**What you have to do**
Every record shown here must be duplicated without change.

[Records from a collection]
++++

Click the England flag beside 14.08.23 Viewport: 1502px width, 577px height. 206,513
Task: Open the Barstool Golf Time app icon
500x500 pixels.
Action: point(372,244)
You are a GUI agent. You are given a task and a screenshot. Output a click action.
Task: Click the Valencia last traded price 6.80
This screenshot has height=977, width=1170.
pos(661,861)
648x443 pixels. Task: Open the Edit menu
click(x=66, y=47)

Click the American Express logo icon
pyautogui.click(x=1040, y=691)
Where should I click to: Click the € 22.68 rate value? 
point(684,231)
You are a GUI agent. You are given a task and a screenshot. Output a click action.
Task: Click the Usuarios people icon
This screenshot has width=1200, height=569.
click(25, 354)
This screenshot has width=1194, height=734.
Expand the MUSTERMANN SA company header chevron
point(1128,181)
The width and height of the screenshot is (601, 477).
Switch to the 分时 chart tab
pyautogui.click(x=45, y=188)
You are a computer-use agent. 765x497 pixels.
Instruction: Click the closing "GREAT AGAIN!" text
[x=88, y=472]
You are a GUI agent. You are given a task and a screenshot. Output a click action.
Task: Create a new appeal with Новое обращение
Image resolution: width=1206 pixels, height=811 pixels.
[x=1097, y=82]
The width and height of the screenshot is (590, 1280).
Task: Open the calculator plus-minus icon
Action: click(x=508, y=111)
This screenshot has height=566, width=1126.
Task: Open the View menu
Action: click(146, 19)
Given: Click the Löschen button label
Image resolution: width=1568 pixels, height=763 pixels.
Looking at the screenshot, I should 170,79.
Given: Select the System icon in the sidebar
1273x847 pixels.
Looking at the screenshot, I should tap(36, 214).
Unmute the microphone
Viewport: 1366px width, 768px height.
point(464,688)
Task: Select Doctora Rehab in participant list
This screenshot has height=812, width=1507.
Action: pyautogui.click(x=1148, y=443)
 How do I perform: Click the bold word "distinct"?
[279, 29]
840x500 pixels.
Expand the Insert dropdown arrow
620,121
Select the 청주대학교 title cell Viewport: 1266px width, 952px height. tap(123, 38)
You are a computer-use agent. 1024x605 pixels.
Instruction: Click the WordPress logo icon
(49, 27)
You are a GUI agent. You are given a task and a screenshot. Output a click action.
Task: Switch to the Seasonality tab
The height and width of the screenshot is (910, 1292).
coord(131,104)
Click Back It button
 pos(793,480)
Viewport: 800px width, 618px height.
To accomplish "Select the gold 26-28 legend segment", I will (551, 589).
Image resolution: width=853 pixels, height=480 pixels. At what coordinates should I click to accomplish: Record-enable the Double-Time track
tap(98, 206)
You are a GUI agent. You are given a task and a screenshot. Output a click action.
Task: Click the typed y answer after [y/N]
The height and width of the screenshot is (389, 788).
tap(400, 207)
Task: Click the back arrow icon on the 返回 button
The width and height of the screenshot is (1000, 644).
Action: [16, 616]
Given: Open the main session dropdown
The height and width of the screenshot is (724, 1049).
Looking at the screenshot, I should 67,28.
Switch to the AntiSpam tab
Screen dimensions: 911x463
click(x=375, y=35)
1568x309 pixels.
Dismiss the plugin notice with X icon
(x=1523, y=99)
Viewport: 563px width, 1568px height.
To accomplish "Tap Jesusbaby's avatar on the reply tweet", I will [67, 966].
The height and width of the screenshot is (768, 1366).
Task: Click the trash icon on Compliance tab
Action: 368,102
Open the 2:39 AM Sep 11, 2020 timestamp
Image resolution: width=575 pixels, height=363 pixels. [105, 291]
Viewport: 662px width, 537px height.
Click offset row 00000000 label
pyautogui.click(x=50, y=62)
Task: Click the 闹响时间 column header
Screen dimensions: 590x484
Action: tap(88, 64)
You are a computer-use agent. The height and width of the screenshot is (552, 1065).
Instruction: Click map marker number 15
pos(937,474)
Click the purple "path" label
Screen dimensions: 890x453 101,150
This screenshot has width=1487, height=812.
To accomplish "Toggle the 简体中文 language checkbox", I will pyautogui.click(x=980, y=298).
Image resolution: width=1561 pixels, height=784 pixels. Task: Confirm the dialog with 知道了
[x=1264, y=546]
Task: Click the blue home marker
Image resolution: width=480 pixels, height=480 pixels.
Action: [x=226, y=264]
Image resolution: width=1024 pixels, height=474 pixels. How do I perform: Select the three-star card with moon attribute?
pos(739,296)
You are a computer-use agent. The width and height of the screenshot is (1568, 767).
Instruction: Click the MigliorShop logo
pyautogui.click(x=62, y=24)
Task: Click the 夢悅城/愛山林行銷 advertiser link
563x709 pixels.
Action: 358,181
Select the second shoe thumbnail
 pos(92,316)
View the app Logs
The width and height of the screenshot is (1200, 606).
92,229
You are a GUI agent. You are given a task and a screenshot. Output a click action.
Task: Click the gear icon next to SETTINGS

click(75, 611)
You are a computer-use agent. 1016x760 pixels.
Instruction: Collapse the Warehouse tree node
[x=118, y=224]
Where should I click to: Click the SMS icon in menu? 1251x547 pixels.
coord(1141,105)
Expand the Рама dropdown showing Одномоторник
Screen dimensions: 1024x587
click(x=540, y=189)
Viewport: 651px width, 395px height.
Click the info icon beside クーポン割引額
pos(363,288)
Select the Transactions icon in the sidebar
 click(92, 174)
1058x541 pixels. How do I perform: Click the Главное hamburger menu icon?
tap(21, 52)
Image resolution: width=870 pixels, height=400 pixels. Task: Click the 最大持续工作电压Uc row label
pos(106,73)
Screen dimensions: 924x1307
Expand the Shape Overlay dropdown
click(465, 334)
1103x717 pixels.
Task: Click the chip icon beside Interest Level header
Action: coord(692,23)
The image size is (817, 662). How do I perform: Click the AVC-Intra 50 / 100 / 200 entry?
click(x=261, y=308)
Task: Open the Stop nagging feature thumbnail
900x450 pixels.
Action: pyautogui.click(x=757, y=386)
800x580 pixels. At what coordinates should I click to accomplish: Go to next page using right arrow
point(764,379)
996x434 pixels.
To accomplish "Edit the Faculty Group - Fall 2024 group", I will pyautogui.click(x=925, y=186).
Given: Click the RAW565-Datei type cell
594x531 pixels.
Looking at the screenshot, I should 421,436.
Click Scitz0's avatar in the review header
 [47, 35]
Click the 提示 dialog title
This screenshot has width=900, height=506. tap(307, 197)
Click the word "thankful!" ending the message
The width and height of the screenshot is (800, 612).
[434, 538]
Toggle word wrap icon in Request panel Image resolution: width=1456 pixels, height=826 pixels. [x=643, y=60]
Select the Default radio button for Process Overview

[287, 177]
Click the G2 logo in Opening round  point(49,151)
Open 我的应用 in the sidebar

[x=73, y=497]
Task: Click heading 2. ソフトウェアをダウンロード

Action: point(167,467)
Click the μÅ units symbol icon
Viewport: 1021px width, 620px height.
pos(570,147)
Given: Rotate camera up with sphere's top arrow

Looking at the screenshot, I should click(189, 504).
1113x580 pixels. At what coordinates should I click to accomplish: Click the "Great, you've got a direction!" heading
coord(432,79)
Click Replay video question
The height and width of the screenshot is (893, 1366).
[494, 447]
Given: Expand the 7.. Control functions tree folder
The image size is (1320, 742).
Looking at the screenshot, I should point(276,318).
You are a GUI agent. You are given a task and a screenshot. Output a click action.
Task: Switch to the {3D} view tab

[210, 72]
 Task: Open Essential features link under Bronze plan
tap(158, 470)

++++

**Solution to this problem**
Click the England flag beside 14.08.23 Viewport: 1502px width, 577px height. 206,513
Task: Open the Barstool Golf Time app icon
500x500 pixels.
Action: point(372,244)
You are a GUI agent. You are given a task and a screenshot. Output a click action.
Task: Click the Valencia last traded price 6.80
This screenshot has height=977, width=1170.
pos(661,861)
648x443 pixels. Task: Open the Edit menu
click(x=66, y=47)

Click the American Express logo icon
pyautogui.click(x=1040, y=691)
Where should I click to: Click the € 22.68 rate value? 
point(684,231)
You are a GUI agent. You are given a task and a screenshot. Output a click action.
Task: Click the Usuarios people icon
This screenshot has width=1200, height=569.
click(25, 354)
This screenshot has width=1194, height=734.
Expand the MUSTERMANN SA company header chevron
point(1128,181)
The width and height of the screenshot is (601, 477).
Switch to the 分时 chart tab
pyautogui.click(x=45, y=188)
You are a computer-use agent. 765x497 pixels.
Instruction: Click the closing "GREAT AGAIN!" text
[x=88, y=472]
You are a GUI agent. You are given a task and a screenshot. Output a click action.
Task: Create a new appeal with Новое обращение
Image resolution: width=1206 pixels, height=811 pixels.
[x=1097, y=82]
The width and height of the screenshot is (590, 1280).
Task: Open the calculator plus-minus icon
Action: click(x=508, y=111)
This screenshot has height=566, width=1126.
Task: Open the View menu
Action: click(146, 19)
Given: Click the Löschen button label
Image resolution: width=1568 pixels, height=763 pixels.
Looking at the screenshot, I should 170,79.
Given: Select the System icon in the sidebar
1273x847 pixels.
Looking at the screenshot, I should tap(36, 214).
Unmute the microphone
Viewport: 1366px width, 768px height.
point(464,688)
Task: Select Doctora Rehab in participant list
This screenshot has height=812, width=1507.
Action: pyautogui.click(x=1148, y=443)
 How do I perform: Click the bold word "distinct"?
[279, 29]
840x500 pixels.
Expand the Insert dropdown arrow
620,121
Select the 청주대학교 title cell Viewport: 1266px width, 952px height. tap(123, 38)
You are a computer-use agent. 1024x605 pixels.
Instruction: Click the WordPress logo icon
(49, 27)
You are a GUI agent. You are given a task and a screenshot. Output a click action.
Task: Switch to the Seasonality tab
The height and width of the screenshot is (910, 1292).
coord(131,104)
Click Back It button
 pos(793,480)
Viewport: 800px width, 618px height.
To accomplish "Select the gold 26-28 legend segment", I will (551, 589).
Image resolution: width=853 pixels, height=480 pixels. At what coordinates should I click to accomplish: Record-enable the Double-Time track
tap(98, 206)
You are a GUI agent. You are given a task and a screenshot. Output a click action.
Task: Click the typed y answer after [y/N]
The height and width of the screenshot is (389, 788).
tap(400, 207)
Task: Click the back arrow icon on the 返回 button
The width and height of the screenshot is (1000, 644).
Action: [16, 616]
Given: Open the main session dropdown
The height and width of the screenshot is (724, 1049).
Looking at the screenshot, I should 67,28.
Switch to the AntiSpam tab
Screen dimensions: 911x463
click(x=375, y=35)
1568x309 pixels.
Dismiss the plugin notice with X icon
(x=1523, y=99)
Viewport: 563px width, 1568px height.
To accomplish "Tap Jesusbaby's avatar on the reply tweet", I will [67, 966].
The height and width of the screenshot is (768, 1366).
Task: Click the trash icon on Compliance tab
Action: 368,102
Open the 2:39 AM Sep 11, 2020 timestamp
Image resolution: width=575 pixels, height=363 pixels. [105, 291]
Viewport: 662px width, 537px height.
Click offset row 00000000 label
pyautogui.click(x=50, y=62)
Task: Click the 闹响时间 column header
Screen dimensions: 590x484
Action: tap(88, 64)
You are a computer-use agent. The height and width of the screenshot is (552, 1065).
Instruction: Click map marker number 15
pos(937,474)
Click the purple "path" label
Screen dimensions: 890x453 101,150
This screenshot has width=1487, height=812.
To accomplish "Toggle the 简体中文 language checkbox", I will pyautogui.click(x=980, y=298).
Image resolution: width=1561 pixels, height=784 pixels. Task: Confirm the dialog with 知道了
[x=1264, y=546]
Task: Click the blue home marker
Image resolution: width=480 pixels, height=480 pixels.
Action: [x=226, y=264]
Image resolution: width=1024 pixels, height=474 pixels. How do I perform: Select the three-star card with moon attribute?
pos(739,296)
You are a computer-use agent. The width and height of the screenshot is (1568, 767).
Instruction: Click the MigliorShop logo
pyautogui.click(x=62, y=24)
Task: Click the 夢悅城/愛山林行銷 advertiser link
563x709 pixels.
Action: 358,181
Select the second shoe thumbnail
 pos(92,316)
View the app Logs
The width and height of the screenshot is (1200, 606).
92,229
You are a GUI agent. You are given a task and a screenshot. Output a click action.
Task: Click the gear icon next to SETTINGS

click(75, 611)
You are a computer-use agent. 1016x760 pixels.
Instruction: Collapse the Warehouse tree node
[x=118, y=224]
Where should I click to: Click the SMS icon in menu? 1251x547 pixels.
coord(1141,105)
Expand the Рама dropdown showing Одномоторник
Screen dimensions: 1024x587
click(x=540, y=189)
Viewport: 651px width, 395px height.
Click the info icon beside クーポン割引額
pos(363,288)
Select the Transactions icon in the sidebar
 click(92, 174)
1058x541 pixels. How do I perform: Click the Главное hamburger menu icon?
tap(21, 52)
Image resolution: width=870 pixels, height=400 pixels. Task: Click the 最大持续工作电压Uc row label
pos(106,73)
Screen dimensions: 924x1307
Expand the Shape Overlay dropdown
click(465, 334)
1103x717 pixels.
Task: Click the chip icon beside Interest Level header
Action: coord(692,23)
The image size is (817, 662). How do I perform: Click the AVC-Intra 50 / 100 / 200 entry?
click(x=261, y=308)
Task: Open the Stop nagging feature thumbnail
900x450 pixels.
Action: pyautogui.click(x=757, y=386)
800x580 pixels. At what coordinates should I click to accomplish: Go to next page using right arrow
point(764,379)
996x434 pixels.
To accomplish "Edit the Faculty Group - Fall 2024 group", I will pyautogui.click(x=925, y=186).
Given: Click the RAW565-Datei type cell
594x531 pixels.
Looking at the screenshot, I should 421,436.
Click Scitz0's avatar in the review header
 [47, 35]
Click the 提示 dialog title
This screenshot has width=900, height=506. tap(307, 197)
Click the word "thankful!" ending the message
The width and height of the screenshot is (800, 612).
[434, 538]
Toggle word wrap icon in Request panel Image resolution: width=1456 pixels, height=826 pixels. [x=643, y=60]
Select the Default radio button for Process Overview

[287, 177]
Click the G2 logo in Opening round  point(49,151)
Open 我的应用 in the sidebar

[x=73, y=497]
Task: Click heading 2. ソフトウェアをダウンロード

Action: point(167,467)
Click the μÅ units symbol icon
Viewport: 1021px width, 620px height.
pos(570,147)
Given: Rotate camera up with sphere's top arrow

Looking at the screenshot, I should click(189, 504).
1113x580 pixels. At what coordinates should I click to accomplish: Click the "Great, you've got a direction!" heading
coord(432,79)
Click Replay video question
The height and width of the screenshot is (893, 1366).
[494, 447]
Given: Expand the 7.. Control functions tree folder
The image size is (1320, 742).
Looking at the screenshot, I should point(276,318).
You are a GUI agent. You are given a task and a screenshot. Output a click action.
Task: Switch to the {3D} view tab

[210, 72]
 Task: Open Essential features link under Bronze plan
tap(158, 470)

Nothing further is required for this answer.